Prevention by Ce3+ of DNA destruction caused by Hg2+ in fish intestine

The interactions between Hg2+, Ce3+, and the mixuure of Ce3+ and Hg2+, and DNA from fish intestine in vitro were investigated by using absorption spectrum and fluorescence emission spectrum. The ultraviolet absorption spectra indicated that the addition of Hg2+, Ce3+, and the mixture of Ce3+ and Hg2+ to DNA generated an obviously hypochromic effect. Meanwhile, the peak of DNA at 205.2 nm blue-shifted and at 258.2 nm red-shifted.

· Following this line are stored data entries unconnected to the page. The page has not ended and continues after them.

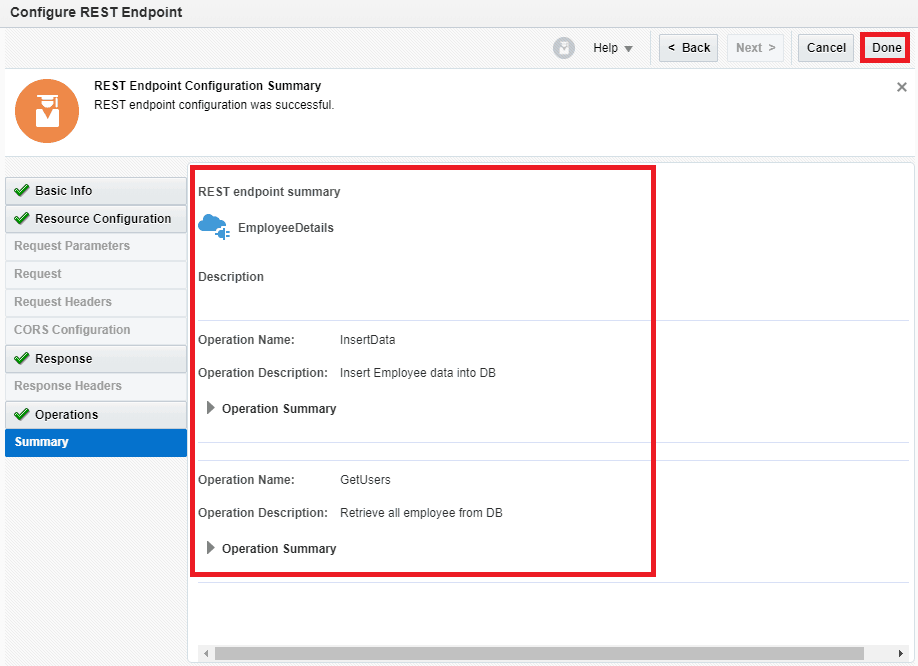Image resolution: width=918 pixels, height=666 pixels.
Task: Click the horizontal scrollbar right arrow
Action: (x=901, y=653)
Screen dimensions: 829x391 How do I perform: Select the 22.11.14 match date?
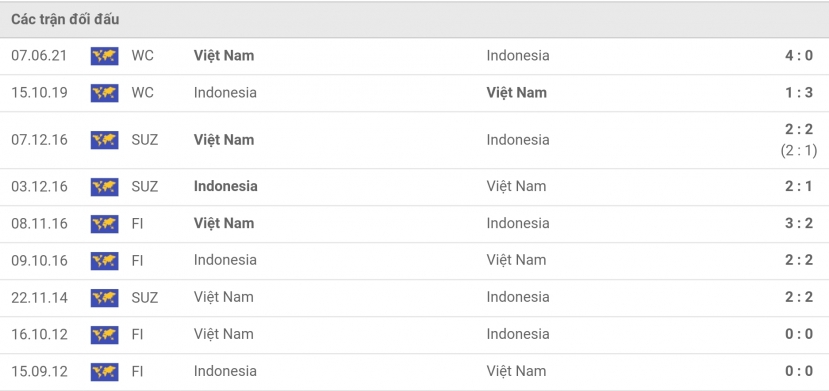[x=40, y=297]
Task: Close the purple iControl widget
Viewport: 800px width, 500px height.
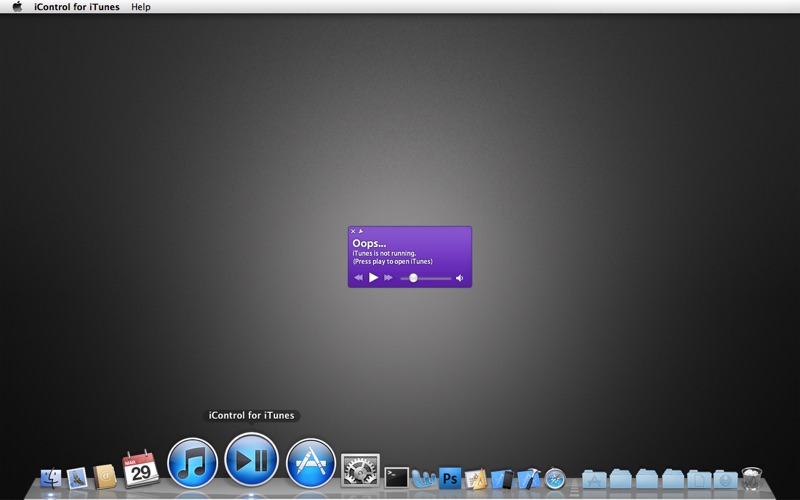Action: pyautogui.click(x=353, y=231)
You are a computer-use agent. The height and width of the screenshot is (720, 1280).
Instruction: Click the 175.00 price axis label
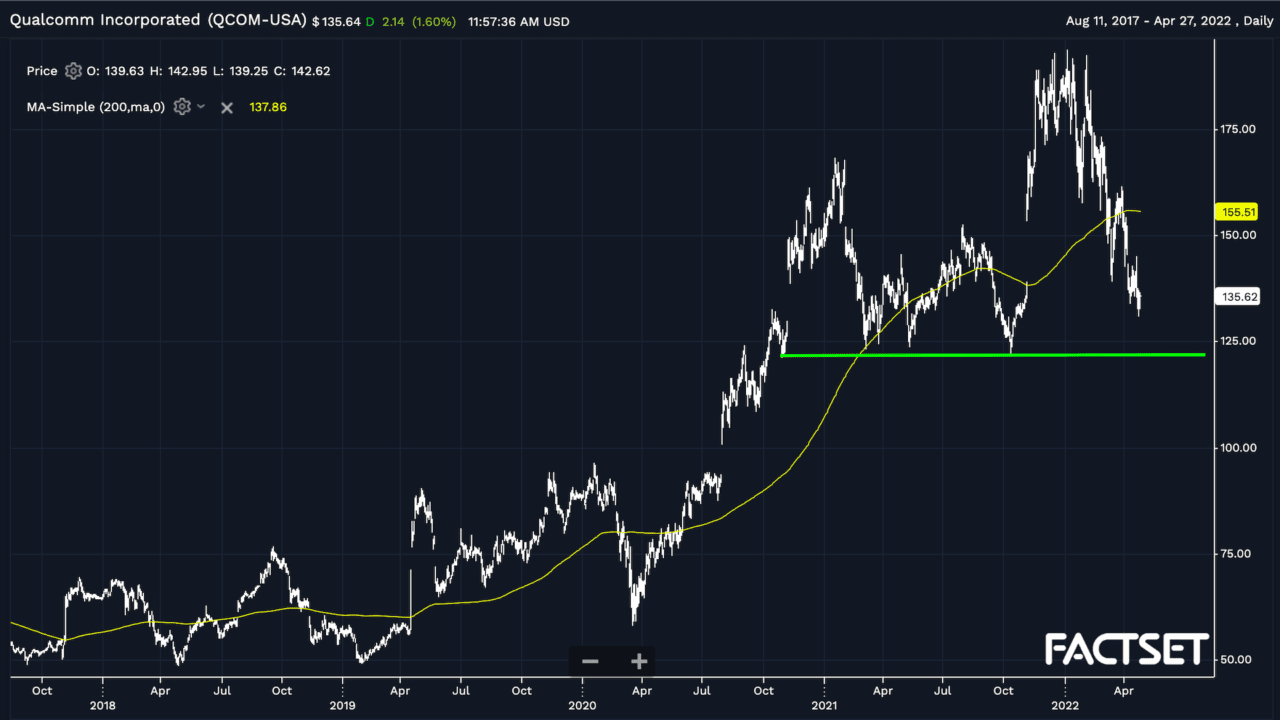[1235, 129]
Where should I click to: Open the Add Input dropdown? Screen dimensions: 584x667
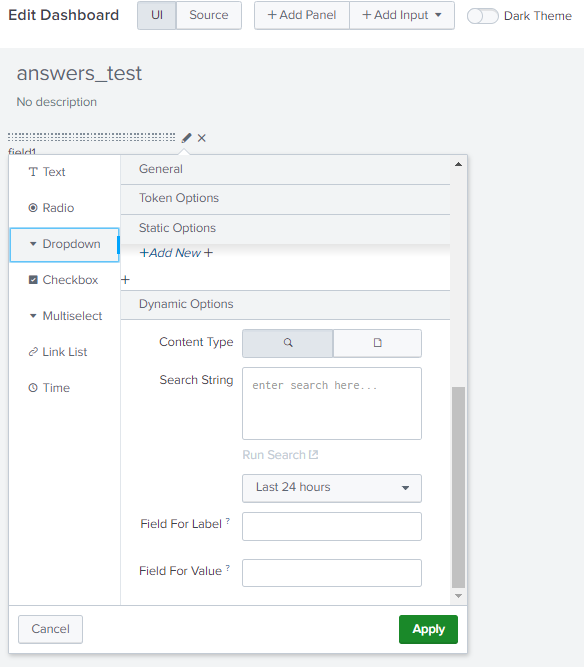tap(402, 15)
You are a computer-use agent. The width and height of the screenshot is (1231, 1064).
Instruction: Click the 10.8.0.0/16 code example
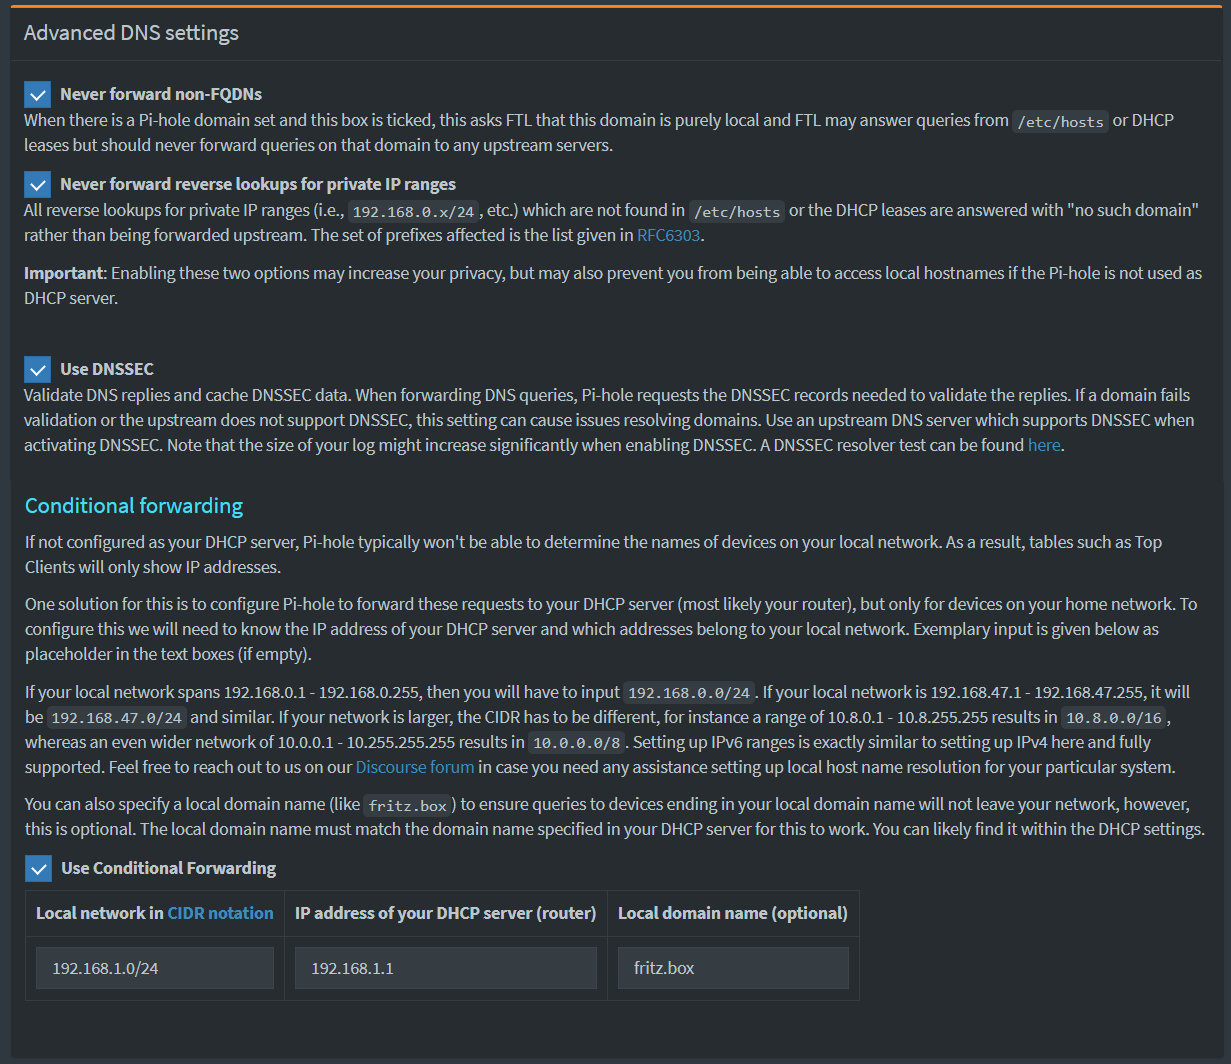click(x=1115, y=718)
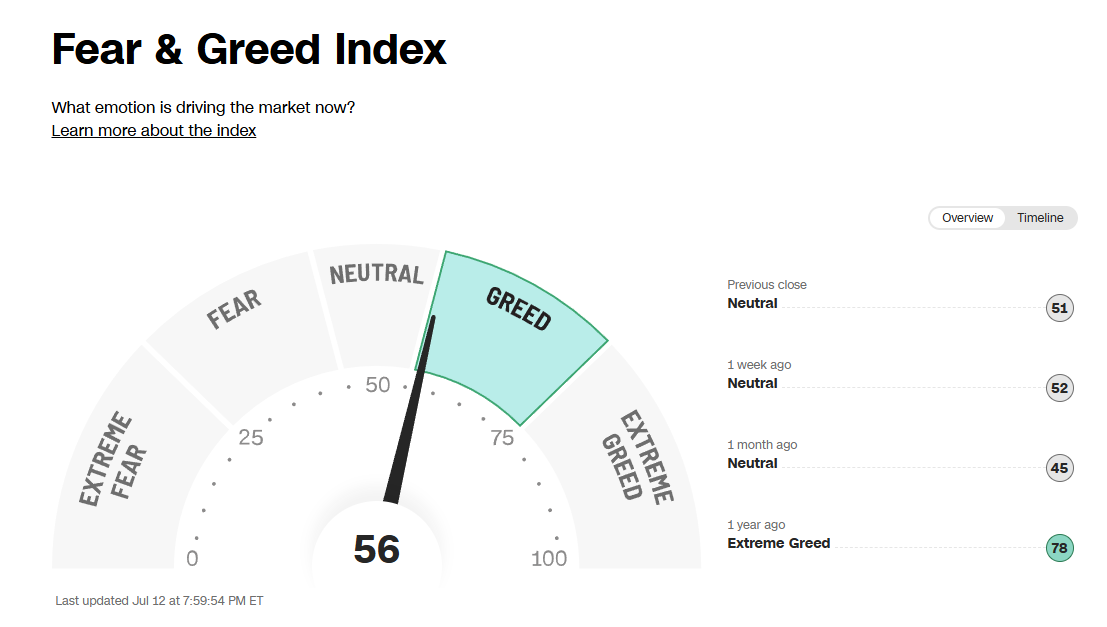Click the Extreme Greed gauge segment
This screenshot has height=627, width=1107.
tap(635, 455)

The size of the hypochromic effect and the peak shift of DNA by metal ion treatments was Hg2+>Hg2++Ce3+>Ce3+. The fluorescence emission spectra showed that with the addition of Hg2+, Ce3+, and the mixture of Ce3+ and Hg2+ the emission peak at about 416.2 nm of DNA did not obviously change, but the intensity reduced gradually and the sequence was Hg2+>Hg2++Ce2+>Ce3+. Hg2+, Ce3+, and the mixture of Ce3+ and Hg2+ had 1.12, 0.19, and 0.41 binding sites to DNA, respectively; the fluorescence quenching of DNA caused by the metal ions all attributed to static quenching. The binding constants (K A ) of binding siees were 8.98×104 L/mol and 1.02×104 L/mol, 5.12×104 L/mol and 1.10×103 L/mol, 6.66×104 L/mol and 2.36×103 L/mol, respectively. The results showed that Ce3+ could relieve the destruction of Hg2+ on the DNA structure.